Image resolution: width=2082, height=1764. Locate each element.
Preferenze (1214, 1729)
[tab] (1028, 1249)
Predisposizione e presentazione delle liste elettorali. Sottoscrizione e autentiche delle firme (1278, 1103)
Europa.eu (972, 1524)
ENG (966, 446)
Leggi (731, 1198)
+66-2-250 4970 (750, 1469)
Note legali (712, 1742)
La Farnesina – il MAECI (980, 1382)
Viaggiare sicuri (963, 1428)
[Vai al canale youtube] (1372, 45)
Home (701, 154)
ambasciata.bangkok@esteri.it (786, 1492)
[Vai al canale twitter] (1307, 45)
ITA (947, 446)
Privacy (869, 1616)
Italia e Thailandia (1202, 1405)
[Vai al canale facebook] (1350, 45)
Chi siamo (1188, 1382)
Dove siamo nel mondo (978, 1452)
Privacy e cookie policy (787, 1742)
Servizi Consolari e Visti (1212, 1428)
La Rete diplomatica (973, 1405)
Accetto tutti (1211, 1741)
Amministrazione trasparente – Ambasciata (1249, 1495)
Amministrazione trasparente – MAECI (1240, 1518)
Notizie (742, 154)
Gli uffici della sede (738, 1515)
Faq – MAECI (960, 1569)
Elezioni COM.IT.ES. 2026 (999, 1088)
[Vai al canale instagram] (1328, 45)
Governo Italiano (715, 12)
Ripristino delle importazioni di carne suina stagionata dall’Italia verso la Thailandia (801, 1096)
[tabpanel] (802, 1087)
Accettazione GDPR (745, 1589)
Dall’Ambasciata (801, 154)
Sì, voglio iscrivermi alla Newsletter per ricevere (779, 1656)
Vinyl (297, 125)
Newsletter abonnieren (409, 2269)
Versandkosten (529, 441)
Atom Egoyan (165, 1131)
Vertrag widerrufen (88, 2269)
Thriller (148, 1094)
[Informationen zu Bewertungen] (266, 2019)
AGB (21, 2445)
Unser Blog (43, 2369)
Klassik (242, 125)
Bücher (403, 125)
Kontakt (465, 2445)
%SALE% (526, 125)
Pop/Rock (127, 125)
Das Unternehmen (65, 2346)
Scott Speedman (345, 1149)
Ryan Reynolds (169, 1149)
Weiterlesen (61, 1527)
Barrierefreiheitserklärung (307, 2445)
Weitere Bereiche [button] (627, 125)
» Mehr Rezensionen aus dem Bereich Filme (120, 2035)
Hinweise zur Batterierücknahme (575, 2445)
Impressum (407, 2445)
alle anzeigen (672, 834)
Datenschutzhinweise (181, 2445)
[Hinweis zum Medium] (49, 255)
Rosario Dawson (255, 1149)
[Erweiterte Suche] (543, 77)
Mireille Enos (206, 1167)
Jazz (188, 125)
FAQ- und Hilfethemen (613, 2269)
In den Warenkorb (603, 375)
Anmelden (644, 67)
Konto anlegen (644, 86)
##########
About this exercise:
Which lines in the records above contain the word "Amministrazione"? Return each of them.

Solved exercise:
Amministrazione trasparente – Ambasciata (1249, 1495)
Amministrazione trasparente – MAECI (1240, 1518)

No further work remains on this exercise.